Unlike most gulls which nest close together and sometimes touching, lava gulls are solitary nesters, rarely nesting closer than 100 meters apart. They are highly territorial, defending breeding territories of roughly 2000 sq. meters (70 m diameter) from conspecifics. They nest on the ground, often under the protection of coastal vegetation, and line the nest with plant material. They lay two olive-colored and well-camouflaged eggs that take 32 days to incubate. They generally nest close to calm water, often near lagoons. Breeding appears to be opportunistic and is not restricted to a single season.

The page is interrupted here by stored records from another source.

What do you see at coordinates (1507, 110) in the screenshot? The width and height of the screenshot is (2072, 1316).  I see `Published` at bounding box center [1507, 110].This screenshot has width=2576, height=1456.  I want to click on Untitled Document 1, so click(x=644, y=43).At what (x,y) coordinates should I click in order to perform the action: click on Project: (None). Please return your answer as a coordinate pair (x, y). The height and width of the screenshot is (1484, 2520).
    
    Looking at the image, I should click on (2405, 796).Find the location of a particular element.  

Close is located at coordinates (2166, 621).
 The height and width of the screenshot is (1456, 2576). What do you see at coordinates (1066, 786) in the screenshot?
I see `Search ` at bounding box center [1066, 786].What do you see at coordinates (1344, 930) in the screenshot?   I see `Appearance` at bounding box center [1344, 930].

Young birds fledge at 55 days and continue to be cared for by the adults for several weeks.

===Diet and feeding===
They are omnivores like most Larus gulls, generally scavenging or stealing from nests and from fishers, but will also catch fish, small crustaceans, and newly hatched lizards, iguanas, and turtles. They also feed on sea lion placenta. On Genovesa they exploit the kleptoparasitic behavior of the Magnificent frigatebird, capitalizing on the botched attempts by these frigatebirds to steal fish from various nesting seabirds.
Potential nest predators include owls, frigatebirds and other lava gulls, as well as introduced mammals.

===Status and conservation===
The lava gull is categorized as "vulnerable" by the IUCN Red List because it exists in small numbers and though the population is stable, it faces numerous threats.